Housing affordability may be the number one concern for many in the electorate during this Federal election, but the issue hasn’t been getting much airplay during the campaign.
According to a news.com.au interactive poll, nearly 30 percent of the 11,000 participants said the most burning issue in the election was housing affordability.
And yet there has been relatively little said on the subject by either party.
What has been announced?
In Tony Abbott’s campaign launch in Brisbane, there was no mention of housing affordability or interest rates.
Labor Housing Minister Tanya Plibersek has announced a Housing Affordability Fund which will support 76 projects across Australia. The aim is to reduce the cost of 14,500 new homes by an average of $18,000 and the cost of a further 380,000 through local planning reforms.
Labor also plans to introduce Building Better Regional Cities which will deliver an additional 15,000 new affordable homes for purchase over the next three years. This will be achieved by making $200 million available to local councils in regional cities to help deliver more affordable homes.
Both Julia Gillard and Abbott have pledged to make housing more affordable in Darwin. Abbott has promised to offer up 100 vacant Defence houses for sale while Gillard has pledged to build 1200 new affordable rental houses in the Territory.

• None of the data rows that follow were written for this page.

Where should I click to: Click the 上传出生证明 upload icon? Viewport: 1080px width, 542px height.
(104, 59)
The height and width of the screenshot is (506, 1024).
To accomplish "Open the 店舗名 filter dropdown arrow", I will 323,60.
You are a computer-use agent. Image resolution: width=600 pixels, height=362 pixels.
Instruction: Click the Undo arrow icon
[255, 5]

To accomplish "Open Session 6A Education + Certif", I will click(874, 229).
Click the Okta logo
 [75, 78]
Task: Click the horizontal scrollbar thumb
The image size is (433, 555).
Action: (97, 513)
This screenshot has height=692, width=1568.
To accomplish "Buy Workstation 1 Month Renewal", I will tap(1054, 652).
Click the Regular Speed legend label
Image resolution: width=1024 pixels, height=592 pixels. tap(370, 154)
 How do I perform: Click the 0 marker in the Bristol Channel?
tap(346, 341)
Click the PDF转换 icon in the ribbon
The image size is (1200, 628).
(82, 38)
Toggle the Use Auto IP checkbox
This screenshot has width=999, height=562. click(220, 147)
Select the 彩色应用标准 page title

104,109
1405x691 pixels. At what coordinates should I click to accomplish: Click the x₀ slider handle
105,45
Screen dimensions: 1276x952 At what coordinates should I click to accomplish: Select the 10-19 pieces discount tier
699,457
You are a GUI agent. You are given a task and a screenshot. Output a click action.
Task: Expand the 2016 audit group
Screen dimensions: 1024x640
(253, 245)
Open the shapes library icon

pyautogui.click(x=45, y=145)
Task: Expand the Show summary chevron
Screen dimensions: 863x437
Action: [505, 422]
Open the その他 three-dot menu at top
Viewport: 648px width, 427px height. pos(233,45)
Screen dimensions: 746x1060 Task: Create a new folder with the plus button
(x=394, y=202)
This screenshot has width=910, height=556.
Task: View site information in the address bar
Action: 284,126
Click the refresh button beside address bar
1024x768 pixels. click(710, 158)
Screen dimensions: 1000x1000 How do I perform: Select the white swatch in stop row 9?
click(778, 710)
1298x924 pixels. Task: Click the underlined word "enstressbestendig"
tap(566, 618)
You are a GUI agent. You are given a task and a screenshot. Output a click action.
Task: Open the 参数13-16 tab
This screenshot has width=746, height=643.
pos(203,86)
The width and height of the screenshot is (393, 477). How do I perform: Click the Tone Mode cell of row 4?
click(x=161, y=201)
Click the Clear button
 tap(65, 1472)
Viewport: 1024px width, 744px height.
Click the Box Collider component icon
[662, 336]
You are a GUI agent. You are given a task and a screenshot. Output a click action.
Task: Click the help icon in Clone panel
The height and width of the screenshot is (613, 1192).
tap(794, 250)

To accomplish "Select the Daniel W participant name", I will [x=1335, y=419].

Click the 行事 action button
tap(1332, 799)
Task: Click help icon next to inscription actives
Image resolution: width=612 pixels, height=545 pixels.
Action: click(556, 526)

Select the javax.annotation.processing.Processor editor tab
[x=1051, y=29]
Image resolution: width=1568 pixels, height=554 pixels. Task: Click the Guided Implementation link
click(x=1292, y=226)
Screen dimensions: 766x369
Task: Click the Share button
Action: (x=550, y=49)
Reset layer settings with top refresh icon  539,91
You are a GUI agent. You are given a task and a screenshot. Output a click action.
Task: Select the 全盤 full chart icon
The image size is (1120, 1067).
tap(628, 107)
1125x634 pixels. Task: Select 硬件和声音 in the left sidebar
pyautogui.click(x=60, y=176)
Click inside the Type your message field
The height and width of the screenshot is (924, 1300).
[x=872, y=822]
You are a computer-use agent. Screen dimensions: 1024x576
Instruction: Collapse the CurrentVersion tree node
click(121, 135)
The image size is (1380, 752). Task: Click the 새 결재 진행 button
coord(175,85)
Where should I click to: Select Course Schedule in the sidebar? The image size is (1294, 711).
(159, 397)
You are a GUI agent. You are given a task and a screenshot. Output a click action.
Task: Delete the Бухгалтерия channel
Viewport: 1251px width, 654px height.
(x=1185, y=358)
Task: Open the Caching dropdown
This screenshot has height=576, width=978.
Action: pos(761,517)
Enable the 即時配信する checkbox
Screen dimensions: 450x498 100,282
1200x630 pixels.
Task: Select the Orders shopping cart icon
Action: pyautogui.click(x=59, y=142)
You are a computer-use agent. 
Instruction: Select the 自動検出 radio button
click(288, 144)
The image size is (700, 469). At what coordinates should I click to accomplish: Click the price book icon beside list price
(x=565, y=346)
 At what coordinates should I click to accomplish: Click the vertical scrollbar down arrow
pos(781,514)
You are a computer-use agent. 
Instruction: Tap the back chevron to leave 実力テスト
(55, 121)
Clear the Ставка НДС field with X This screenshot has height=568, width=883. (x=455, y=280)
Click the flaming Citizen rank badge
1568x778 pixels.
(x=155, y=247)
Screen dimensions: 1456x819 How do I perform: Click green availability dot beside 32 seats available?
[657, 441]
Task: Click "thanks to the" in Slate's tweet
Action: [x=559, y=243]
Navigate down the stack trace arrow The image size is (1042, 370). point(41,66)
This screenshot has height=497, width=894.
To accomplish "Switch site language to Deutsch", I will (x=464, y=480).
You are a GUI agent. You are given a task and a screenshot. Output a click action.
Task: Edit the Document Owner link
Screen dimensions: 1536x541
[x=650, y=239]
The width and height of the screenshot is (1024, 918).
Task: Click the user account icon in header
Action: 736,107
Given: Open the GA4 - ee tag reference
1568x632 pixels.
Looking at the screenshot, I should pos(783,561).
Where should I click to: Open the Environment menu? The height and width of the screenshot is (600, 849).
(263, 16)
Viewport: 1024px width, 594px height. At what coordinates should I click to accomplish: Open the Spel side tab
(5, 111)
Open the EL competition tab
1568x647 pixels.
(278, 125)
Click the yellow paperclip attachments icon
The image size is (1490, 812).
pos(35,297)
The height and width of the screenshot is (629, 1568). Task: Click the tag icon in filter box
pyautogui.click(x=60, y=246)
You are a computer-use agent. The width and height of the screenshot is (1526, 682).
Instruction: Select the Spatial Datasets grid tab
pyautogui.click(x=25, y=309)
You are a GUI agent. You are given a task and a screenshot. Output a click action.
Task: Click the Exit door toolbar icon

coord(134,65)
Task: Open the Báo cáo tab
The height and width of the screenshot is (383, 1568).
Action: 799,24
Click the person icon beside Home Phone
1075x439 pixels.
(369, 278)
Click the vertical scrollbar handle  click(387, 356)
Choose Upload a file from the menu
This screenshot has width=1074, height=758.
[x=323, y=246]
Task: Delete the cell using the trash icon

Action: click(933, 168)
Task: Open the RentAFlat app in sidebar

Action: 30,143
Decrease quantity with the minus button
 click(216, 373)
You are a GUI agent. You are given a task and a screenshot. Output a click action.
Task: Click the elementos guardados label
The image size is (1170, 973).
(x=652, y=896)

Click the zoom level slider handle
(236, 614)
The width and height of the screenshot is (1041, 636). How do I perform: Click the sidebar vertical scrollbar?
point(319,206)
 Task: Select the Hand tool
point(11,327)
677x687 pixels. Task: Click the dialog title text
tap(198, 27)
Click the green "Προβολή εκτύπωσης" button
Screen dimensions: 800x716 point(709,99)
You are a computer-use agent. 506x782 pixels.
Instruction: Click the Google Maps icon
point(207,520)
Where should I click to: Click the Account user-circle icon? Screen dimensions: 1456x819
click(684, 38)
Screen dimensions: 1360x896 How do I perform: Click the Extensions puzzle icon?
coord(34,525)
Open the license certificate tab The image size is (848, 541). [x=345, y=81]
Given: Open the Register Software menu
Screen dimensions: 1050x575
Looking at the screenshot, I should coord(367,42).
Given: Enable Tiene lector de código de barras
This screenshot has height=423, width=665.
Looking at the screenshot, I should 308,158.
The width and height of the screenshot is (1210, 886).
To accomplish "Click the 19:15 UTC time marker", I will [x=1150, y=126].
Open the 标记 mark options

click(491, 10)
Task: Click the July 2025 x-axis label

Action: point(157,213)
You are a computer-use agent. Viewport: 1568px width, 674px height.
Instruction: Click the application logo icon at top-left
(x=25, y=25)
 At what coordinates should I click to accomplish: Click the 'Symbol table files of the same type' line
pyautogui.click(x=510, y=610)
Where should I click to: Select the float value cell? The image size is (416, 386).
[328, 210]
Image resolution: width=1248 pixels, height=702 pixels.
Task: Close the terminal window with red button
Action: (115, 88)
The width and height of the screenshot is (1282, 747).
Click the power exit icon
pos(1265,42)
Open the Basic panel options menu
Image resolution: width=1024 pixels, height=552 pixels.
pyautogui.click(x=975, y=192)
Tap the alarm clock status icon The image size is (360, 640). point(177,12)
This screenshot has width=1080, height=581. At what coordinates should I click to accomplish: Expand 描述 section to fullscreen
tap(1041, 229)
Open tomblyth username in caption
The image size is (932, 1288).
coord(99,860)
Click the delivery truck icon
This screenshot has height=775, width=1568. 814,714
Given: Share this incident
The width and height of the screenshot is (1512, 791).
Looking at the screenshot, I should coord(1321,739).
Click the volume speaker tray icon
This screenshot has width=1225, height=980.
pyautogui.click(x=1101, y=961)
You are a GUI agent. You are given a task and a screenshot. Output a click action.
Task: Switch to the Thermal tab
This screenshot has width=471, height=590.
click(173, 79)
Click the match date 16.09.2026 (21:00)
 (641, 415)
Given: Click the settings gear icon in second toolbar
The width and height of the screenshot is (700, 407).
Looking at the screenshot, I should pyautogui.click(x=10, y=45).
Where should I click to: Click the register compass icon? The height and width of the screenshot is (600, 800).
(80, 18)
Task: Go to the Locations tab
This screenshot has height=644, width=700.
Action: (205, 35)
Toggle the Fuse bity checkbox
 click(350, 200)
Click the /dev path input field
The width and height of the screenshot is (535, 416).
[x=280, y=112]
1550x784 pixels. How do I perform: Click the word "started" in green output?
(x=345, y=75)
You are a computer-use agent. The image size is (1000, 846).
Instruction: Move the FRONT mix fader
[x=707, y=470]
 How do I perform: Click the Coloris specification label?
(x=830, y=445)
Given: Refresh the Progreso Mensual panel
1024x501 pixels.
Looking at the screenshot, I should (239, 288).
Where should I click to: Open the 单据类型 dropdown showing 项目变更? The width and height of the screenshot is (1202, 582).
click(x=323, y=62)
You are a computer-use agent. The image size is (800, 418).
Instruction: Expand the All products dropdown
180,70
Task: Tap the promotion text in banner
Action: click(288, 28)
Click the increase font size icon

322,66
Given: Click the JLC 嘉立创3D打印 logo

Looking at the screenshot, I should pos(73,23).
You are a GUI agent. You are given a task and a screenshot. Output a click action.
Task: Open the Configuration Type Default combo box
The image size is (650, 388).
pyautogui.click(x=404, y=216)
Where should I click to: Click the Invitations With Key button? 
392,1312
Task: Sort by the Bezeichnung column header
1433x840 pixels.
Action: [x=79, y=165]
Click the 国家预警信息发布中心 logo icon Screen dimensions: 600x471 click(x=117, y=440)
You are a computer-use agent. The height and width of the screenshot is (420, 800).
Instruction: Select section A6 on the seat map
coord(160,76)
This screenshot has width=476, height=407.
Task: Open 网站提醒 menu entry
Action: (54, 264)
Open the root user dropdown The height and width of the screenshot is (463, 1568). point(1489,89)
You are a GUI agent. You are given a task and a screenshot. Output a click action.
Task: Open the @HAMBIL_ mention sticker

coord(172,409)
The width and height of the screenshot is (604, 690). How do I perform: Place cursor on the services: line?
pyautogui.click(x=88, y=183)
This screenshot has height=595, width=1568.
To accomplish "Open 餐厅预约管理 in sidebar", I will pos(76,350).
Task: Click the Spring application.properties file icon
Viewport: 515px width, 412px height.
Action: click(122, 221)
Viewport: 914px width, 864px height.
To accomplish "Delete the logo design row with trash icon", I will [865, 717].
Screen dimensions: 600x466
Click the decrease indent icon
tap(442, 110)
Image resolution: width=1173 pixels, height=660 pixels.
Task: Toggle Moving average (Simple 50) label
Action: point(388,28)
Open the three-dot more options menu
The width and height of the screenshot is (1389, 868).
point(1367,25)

John Edwards, head of research at Residex attributes much of the silence on housing policy to the fact that both parties have a common platform so there is no need to comment.
One issue that has been discussed during this election is the level of migration. The proposed cuts by both parties mean that demand for housing will dampen over time and, as a result, keep a lid on prices. However, it could also result in a downturn in the building sector.
What about Interest Rates?
Interest rates are more the domain of the Reserve Bank – and to a lesser extent the individual commercial banks – than political party policy.
Movements in interest rates are usually reliant on the state of the economy. Strong economic activity leads to higher demand for labour. This keeps the level of unemployment low but can also result in higher wages that then translate to higher inflation. Once inflation moves out of the 2-3 per cent band, the Reserve Bank then usually moves to lift rates to keep a cap on the economy.
Investment adviser and media commentator Scott Pape makes the point that neither party has control over another key influencer of interest rates, and that is the increase in rates offshore.
“Banks may increase rates independent of the Reserve Bank as funding costs overseas are going up,” says Pape.
At the same time, it is becoming clear that the heat is coming out of the housing market. The latest housing finance figures, which are seen as a leading indicator on the outlook for property, were lower in June, falling for the eighth time in nine months to a nine-year low of 46,420 commitments.
Regardless of which party wins the August 21st election, the future for property will depend much more on the performance of the economy going forward and what both the Reserve Bank and the commercial banks do in terms of interest rates.